I was wondering if you could post some pics of your solar panel configuration. We are looking at a Tayana 37 that does not have solar but would like to add it. We have seen some configs where the panels were on the davit and others where they were on the top of the bimini. Both of those locations would be preferable to mounting them on the rails.
Also, we were wondering if you had done some calculations on the max dimensions of the panels that would fit.
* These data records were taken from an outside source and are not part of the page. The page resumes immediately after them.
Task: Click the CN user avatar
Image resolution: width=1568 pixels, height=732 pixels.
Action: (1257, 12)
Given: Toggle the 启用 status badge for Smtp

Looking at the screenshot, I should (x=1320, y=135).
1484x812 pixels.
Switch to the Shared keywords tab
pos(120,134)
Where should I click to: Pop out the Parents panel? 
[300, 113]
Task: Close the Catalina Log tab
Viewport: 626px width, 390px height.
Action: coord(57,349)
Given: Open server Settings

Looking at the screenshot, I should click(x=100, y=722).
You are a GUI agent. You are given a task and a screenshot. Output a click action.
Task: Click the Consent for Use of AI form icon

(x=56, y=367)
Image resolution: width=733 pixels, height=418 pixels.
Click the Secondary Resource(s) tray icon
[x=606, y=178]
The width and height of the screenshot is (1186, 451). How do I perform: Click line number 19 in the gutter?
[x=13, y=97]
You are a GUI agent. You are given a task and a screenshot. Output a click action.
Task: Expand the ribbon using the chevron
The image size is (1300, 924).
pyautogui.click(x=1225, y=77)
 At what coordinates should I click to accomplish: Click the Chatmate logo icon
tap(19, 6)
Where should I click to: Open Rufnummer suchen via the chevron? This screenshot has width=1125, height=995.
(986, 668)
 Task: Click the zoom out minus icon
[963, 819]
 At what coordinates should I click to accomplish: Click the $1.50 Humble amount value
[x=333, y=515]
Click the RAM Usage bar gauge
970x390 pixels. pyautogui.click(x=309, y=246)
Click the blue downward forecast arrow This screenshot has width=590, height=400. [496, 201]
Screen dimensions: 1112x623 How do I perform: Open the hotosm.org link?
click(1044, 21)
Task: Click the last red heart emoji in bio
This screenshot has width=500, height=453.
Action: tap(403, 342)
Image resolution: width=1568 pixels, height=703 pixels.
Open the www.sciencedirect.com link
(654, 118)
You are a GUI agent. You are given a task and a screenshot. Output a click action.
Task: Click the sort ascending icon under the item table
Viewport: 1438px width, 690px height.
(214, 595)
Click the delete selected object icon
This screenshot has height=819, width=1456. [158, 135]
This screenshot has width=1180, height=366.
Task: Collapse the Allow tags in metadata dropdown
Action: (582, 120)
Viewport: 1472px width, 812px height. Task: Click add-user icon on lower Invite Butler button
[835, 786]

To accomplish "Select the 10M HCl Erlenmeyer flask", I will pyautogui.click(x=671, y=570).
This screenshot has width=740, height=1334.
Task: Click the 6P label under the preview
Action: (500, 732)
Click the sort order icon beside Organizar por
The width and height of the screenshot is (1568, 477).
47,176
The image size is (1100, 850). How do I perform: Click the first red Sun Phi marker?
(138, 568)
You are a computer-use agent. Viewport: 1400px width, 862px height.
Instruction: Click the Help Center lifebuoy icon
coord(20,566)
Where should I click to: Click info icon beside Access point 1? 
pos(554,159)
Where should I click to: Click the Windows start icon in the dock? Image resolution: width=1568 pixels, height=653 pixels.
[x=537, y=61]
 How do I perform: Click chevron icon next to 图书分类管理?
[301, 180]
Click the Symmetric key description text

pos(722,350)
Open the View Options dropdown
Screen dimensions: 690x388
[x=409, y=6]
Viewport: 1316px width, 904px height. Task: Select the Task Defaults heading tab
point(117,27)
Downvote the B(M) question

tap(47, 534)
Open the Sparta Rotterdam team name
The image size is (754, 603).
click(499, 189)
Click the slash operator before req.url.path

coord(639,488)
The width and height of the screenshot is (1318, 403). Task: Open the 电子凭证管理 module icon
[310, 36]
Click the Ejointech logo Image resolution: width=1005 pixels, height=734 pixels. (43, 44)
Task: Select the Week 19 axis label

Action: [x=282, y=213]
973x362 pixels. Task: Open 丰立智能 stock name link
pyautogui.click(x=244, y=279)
Hi Alex, see today’s link. I took some pics of our panels and added a few specs. The general recommendation is to go with the max size you can possibly fit on the boat. These were the biggest we could find 18 months ago. They may have more powerful ones now, but the Kyoceras are the biggest that would fit. You can go online and search them to find the dimensions. I bolted on polycarbonate backing that you can see in the pictures to strengthen the panels and hold the hinges. If I had more time, I might have done these with aluminum, but it was easier for me to source and cut the polycarb, so I went with that. It has worked great.
Hi Bob and Ann, Jolanda & Tod here (and our almost 1 year old daughter Tessa) from the BYC. We are prepping for our cruise next year, and are wondering what size Spectra watermaker you have? Any thoughts of “I wish we had installed that…” are welcome:-). Happy to read you two having a great time!